Free speech, freedom of speech, has a lineage from Ancient Greece in terms of παρρησί-α transliterated as parrhesia, meaning outspokenness, frankness, freedom of speech which was claimed as a privilege by Athenian citizens, although its use also included in a bad sense ‘license of tongue’ and ‘freedom of action,’ ‘without fear’ and a kind of openness (Liddell, 1940). Michael Foucault (1999) in a course of lectures given in 1983 at the University of California at Berkeley is responsible for analysing ‘the first occurrences of the word “parrhesia” in Greek literature, as the word appears in … six tragedies of Euripides.’ Foucault wanted to problematize for us moderns the political and ethical implications of ‘free speech’. As Rick Benitez (2003: 334) suggests: ‘It was Foucault’s opinion that Euripides problematised parrhesia, and that this problematisation … made it possible for Western liberals in the late twentieth century to understand better both what he called “the crisis of democratic institutions” and “the care of the self.”’

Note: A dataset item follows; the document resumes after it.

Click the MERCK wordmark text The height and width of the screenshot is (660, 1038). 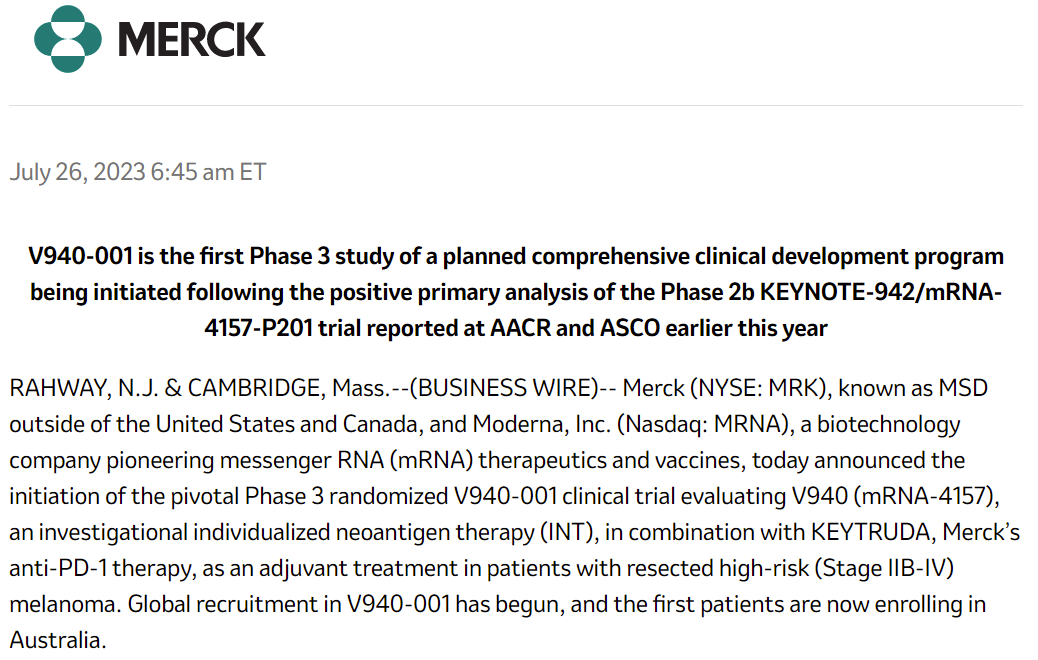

Today, the Alt-Right claims freedom of speech in liberal societies as a means of trading in ‘hate speech’ and encouraging others to adopt false and malicious ideas that fit with their worldview and threatened identity politics to such an extent that their critics claim they have captured the language of freedom of expression to turn it back on liberal society to achieve their own political and racist goals. Not all speech is constitutionally protected. Obscene material such as child pornography, plagiarism of copyrighted material, defamation (including libel and slander) and true threats, for instance, are not protected under the US First Amendment. Lying (perjury) in court, hate speech, lying that causes people to panic, seditious speech that encourages terrorism, blasphemy, wearing religious clothing, and Holocaust denial, are examples of what is not normally permitted although criteria of freedom of political speech have liberalized considerably in most democratic nations in the last 50 years. The Internet has increased the possibilities for new global freedoms of expressions at the expense of the growth of the ‘dark net’.
What are the conditions of free speech in an open society? What are the limits of freedom of expression in a democracy? To what extent should free speech be encouraged and allowed in schools and universities? Should education include the analysis of hate speech? These topics will be explored in the upcoming special issue.